Zlatan Ibrahimovic e Romelu Lukaku, invece, disputeranno probabilmente una gara nella gara: ci sarà infatti da verificare se i due avranno appianato il violento scontro verbale di qualche settimana fa in Coppa Italia e saranno disposti a fare pace sul campo. Lo svedese, poi, quando vede i colori nerazzurri con la maglia rossonera, si trasforma: per Ibra, infatti, in 7 gare con il Milan contro l’Inter, ha ottenuto 3 successi e 4 sconfitte contro i nerazzurri, segnando 8 gol e facendo un assist. Dall’altra parte, invece, Lukaku ha giocato entrambi i Derby di quest’anno, segnando 2 gol, bottino identico allo scorso anno, per un totale di 4 incontri disputati da quando veste la maglia dell’Inter contro il Milan, con 4 reti messe a segno, 3 vittorie ed una sola sconfitta.

Milan-Inter, Donnarumma-Handanovic e gli altri incroci infuocati del Derby

Donnarumma, portiere del Milan

Ma MilanInter sarà duello in praticamente ogni zona del campo di San Siro. A difendere le porte delle due squadre, infatti, due generazioni di grandi portieri. Nei rossoneri, infatti, ci sarà il ventunenne Gianluigi Donnarumma, che vorrebbe regalarsi un compleanno felice, visto che poi giovedì prossimo compirà 22 anni. Dall’altra parte, invece, ci sarà il capitano del club nerazzurro, Samir Handanovic, spesso troppo criticato dai tifosi ma punto di forza della formazione di Antonio Conte. In questa stagione, il numero 99 rossonero ha ottenuto ben 9 clean sheet nelle sue ventotto presenze con 33 gol subiti, mentre per l’ex portiere dell’Udinese sono 32 le presenze stagionali, con 37 gol subiti e 10 clean sheet.

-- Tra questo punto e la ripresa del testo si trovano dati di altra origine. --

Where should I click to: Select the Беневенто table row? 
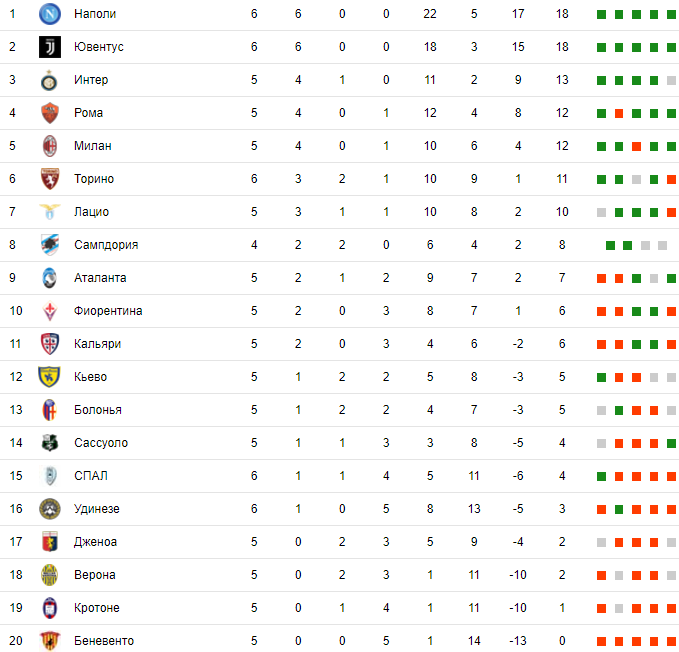(340, 640)
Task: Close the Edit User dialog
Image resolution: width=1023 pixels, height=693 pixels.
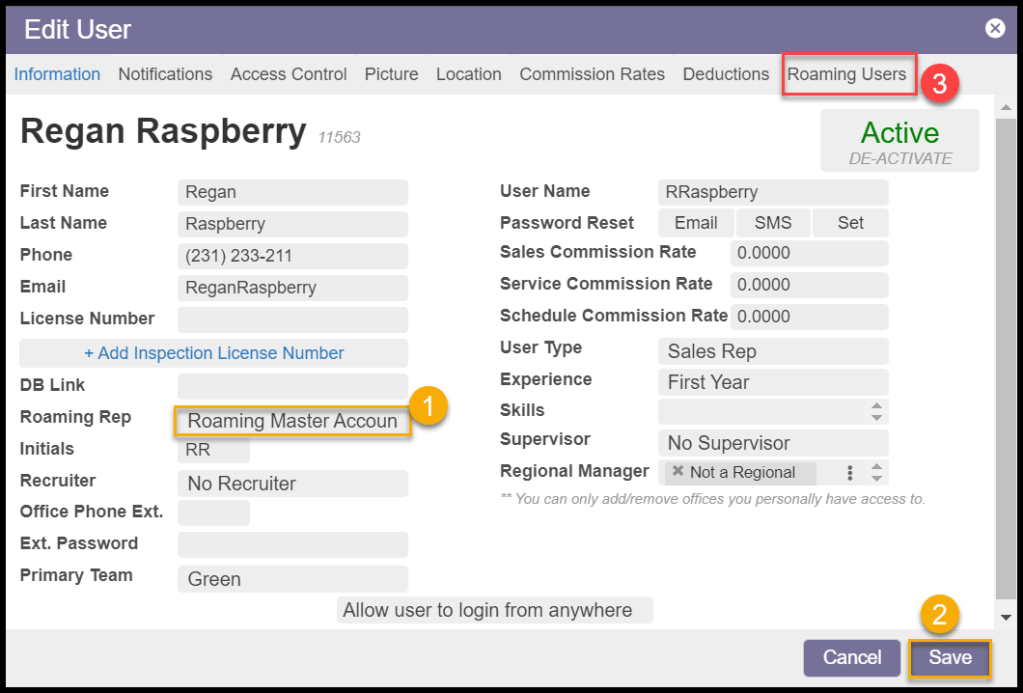Action: tap(995, 28)
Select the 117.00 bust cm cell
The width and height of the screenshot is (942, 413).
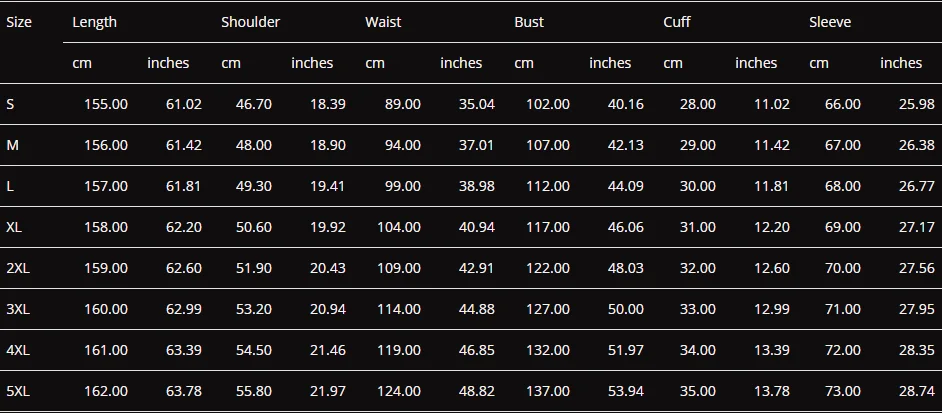tap(548, 227)
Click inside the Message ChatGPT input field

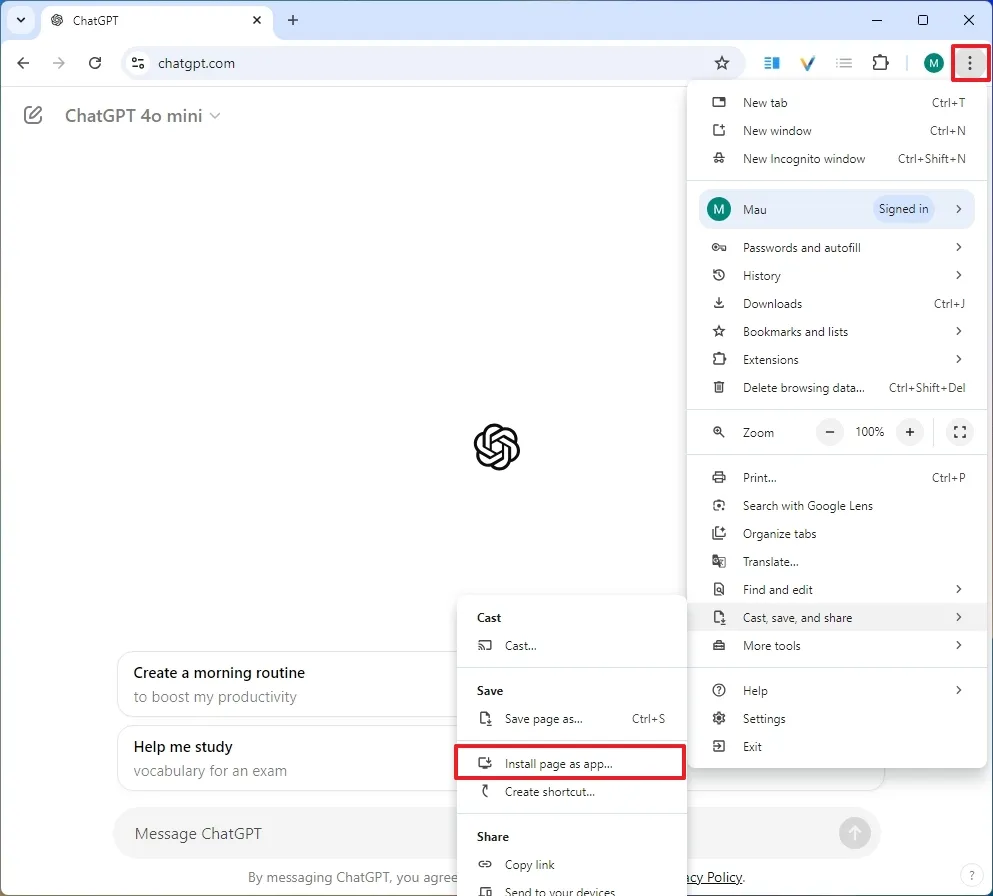[300, 832]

NON E’ PIU’ DOMENICA SENZA ROBERTO BAGGIO

Altro duello interessante e dal tasso tecnico elevato, quello possibile tra Hakan Calhanoglu e Christian Eriksen. Il turco, dalla ripresa nel post lockdown, ha preso in mano con Zlatan Ibrahimovic il Milan, a suon di gol ed assist. E’ rientrato nella gara con il Crotone di due domeniche fa, ma sembrerebbe ancora indietro di condizione dopo aver avuto il Covid-19. Il danese, invece, era arrivato con grandi aspettative nel gennaio 2019 dal Tottenham. Il suo rapporto con Conte non è mai decollato, ma dalla rete decisiva nella sfida di Coppa Italia, il tecnico nerazzurro lo ha inserito in un nuovo ruolo, quello di centrocampista al fianco di Brozovic, con un rendimento tutto sommato positivo.

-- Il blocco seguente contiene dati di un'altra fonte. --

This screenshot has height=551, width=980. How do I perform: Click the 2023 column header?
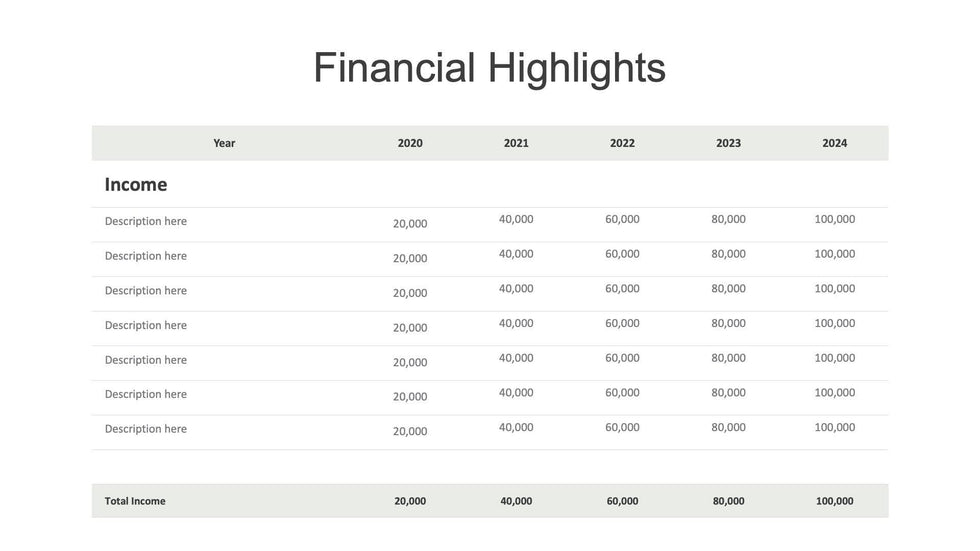click(728, 143)
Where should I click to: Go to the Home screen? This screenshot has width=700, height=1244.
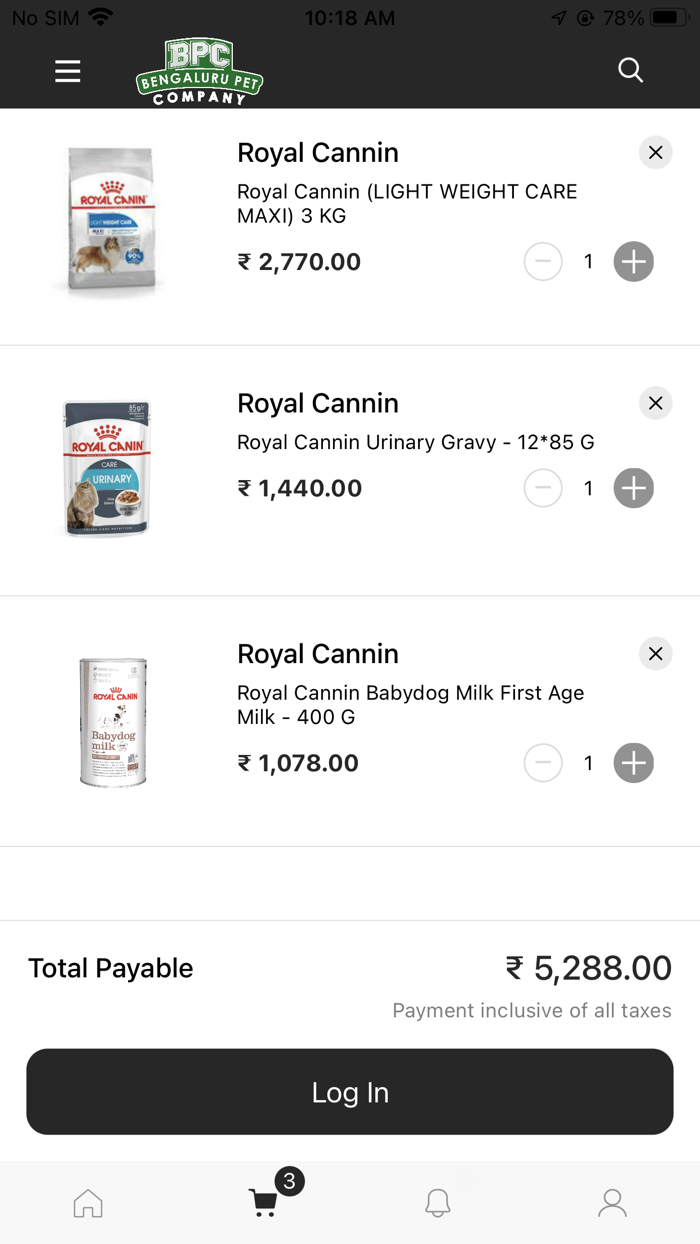(x=87, y=1203)

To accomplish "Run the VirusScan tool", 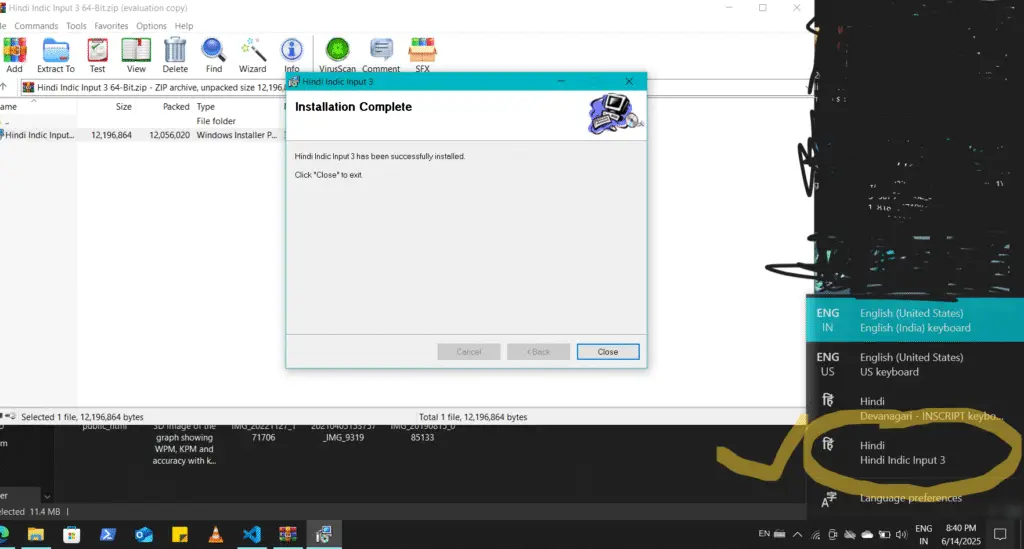I will click(x=339, y=54).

Derby della Madonnina: i comprimari di Ibrahimovic e Lukaku e gli altri duelli

Donnarumma, Milan

Per la vittoria di Milan o Inter, molto importanti saranno gli altri duelli. Molto fisica, ad esempio, sarà la difesa nerazzurra, con Milan Skriniar, Stefan De Vrij e Alessandro Bastoni che stanno avendo un altissimo rendimento in questa stagione. Dall’altra parte, invece, Pioli può contare su un Simon Kjaer che in rossonero sembrerebbe completamente rinato e tornato ad altissimi livelli, al fianco del capitano Alessio Romagnoli, mentre a destra ci sarà un Davide Calabria destinato ad occupare la corsia di destra da titolare nella Nazionale di Roberto Mancini al prossimo Europeo dopo la splendida stagione che sta disputando. Due scontri molto importanti anche a centrocampo: Franck Kessiè, infatti, con molta probabilità incrocerà i suoi tacchetti con capitan futuro del club nerazzurro, quel Nicolò Barella in continua crescita esponenziale su cui avrebbe messo gli occhi anche il Real Madrid.

Poi ci dovrebbe essere lo scontro tra Ismael Bennacer, centrocampista algerino del Milan tornato, non benissimo, nel match contro lo Spezia dopo due mesi di infortunio, ed il metronomo dell’Inter, il croato Ivan Brozovic. Importanti saranno anche i comrprimari di Ibrahimovic e Lukaku: nei nerazzurri, infatti, Lautaro Martinez è in un ottimo momento di forma ed ha un’ottima intesa con il belga, nel Milan sarà da vedere chi sarà impiegato tra Rafael Leao e Ante Rebic, entrambi reduci da un periodo non particolarmente brillante di forma, soprattutto il croato reduce da un infortunio. Infine nei rossoneri, a destra, dovrebbe esserci il belga Saelemaekers, chiamato ad un duello di grande sacrificio e velocità contro il croato dell’Inter, Ivan Perisic. Importanti, infine, potrebbero rivelarsi anche le panchine: nell’Inter ci saranno calciatori come Young, Vidal, Gagliardini, Pinamonti, mentre il Milan avrà finalmente a disposizione, praticamente per la prima volta dall’inizio della stagione, l’intera rosa, con Mario Mandzukic su tutti pronto a dare una mano in attacco, oltre a Tomori, Castillejo, Brahim Diaz e gli altri.